Story by Dave Morgan
Blue Mountain Academy (BMA) has offered its students flight training since the early 1970s. In the aviation program’s nearly 50 years, 80 students have earned private pilot’s licenses, and many more have completed training from discovery flights, soloing and cross-country trips.
The aviation program’s main purpose is to increase student opportunity and to advance the Lord’s work. Junior Iliana Dialectakis says, “I joined the aviation program here at BMA because my desire is to be a missionary. Being founded on the grounds of mission aviation, I find [BMA’s] setting for learning is fantastic.”
BMA owns a 2,800-foot runway, and through a new relationship with Training Mission Aviation, a non-profit organization, students now have easy access to flight train in a Cessna Skyhawk.

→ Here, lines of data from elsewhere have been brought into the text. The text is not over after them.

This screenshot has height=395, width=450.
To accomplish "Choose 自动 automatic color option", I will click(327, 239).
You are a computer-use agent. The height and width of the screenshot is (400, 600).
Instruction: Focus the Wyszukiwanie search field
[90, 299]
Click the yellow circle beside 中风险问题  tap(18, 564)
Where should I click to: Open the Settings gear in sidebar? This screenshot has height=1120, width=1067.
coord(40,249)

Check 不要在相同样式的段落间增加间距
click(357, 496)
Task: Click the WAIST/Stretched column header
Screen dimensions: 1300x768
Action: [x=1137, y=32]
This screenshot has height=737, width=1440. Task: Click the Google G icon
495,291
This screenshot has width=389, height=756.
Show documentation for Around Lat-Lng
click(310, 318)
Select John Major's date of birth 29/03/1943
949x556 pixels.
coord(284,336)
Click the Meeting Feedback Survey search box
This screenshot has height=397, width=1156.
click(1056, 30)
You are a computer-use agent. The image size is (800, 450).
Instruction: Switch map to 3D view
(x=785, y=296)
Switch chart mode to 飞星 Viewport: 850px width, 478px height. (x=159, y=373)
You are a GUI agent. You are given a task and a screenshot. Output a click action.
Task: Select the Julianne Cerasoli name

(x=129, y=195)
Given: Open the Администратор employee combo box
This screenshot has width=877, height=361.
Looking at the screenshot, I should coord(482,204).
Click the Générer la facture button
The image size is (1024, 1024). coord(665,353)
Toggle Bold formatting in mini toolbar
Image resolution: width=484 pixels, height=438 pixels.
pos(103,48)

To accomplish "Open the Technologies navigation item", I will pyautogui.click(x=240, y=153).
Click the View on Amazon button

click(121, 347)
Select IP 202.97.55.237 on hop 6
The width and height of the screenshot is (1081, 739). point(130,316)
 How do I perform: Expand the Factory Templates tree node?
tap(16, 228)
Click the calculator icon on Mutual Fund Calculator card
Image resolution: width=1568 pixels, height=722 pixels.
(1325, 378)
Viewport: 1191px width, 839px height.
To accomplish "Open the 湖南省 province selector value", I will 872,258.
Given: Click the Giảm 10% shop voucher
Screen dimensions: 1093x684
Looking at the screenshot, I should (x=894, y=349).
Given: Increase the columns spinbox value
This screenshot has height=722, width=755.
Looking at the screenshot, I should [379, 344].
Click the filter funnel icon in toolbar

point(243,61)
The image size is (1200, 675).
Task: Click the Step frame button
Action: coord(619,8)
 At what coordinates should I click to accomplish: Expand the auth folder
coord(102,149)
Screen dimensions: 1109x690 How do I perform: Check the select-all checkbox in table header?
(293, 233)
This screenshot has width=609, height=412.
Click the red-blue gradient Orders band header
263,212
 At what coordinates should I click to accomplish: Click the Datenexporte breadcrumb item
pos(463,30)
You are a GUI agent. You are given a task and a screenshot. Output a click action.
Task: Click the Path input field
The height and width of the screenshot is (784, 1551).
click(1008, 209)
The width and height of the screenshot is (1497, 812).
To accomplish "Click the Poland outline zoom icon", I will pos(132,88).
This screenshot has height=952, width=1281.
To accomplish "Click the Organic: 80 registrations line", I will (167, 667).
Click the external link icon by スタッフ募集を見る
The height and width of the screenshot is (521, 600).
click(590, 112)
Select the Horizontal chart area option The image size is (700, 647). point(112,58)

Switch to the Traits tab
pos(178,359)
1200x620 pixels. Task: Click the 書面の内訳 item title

BMA has also offered ground school since the late 1960s. In preparation for the Federal Aviation Administration private pilot written exam, this classroom portion of aviation training teaches the principles of aerodynamics, aircraft systems, weather, rules and regulations, navigation and human factors involved in flying.
Eric Engen, BMA’s IT director and music teacher, also teaches the ground school. Engen grew up listening to stories of Adventist missionary pilots. When he joined BMA in 2002, he watched the school’s airplane take off and land every Sunday and realized this was the perfect opportunity for him to fulfill his childhood dream of flying. He received his private pilot’s license at BMA in 2006, and continued his training at local airports, earning his instrument rating and commercial pilot certificates. In 2015 he went to Andrews University (Mich.) to earn his certified flight instructor certificate. Now he teaches BMA students how to fly.
“Mr. Eric Engen is very knowledgeable, patient and professional. I have been inspired to strive for high standards in this profession,” shares Dialectakis.
“The program here is designed to teach you skills and encourages you to gain experiences that will prepare you for more awesome experiences after school. It requires strict discipline both in detail and in accuracy, as well as a love for aviation!”
Various BMA aviation alumni have been mission pilots in Guyana, are airline or corporate pilots and are flight instructors or aviation mechanics for universities or private flight schools. Many others do not work in the aviation industry but still independently fly.
Engen says, “Having a pilot’s license opens many doors and broadens students’ horizons in private life and future business.”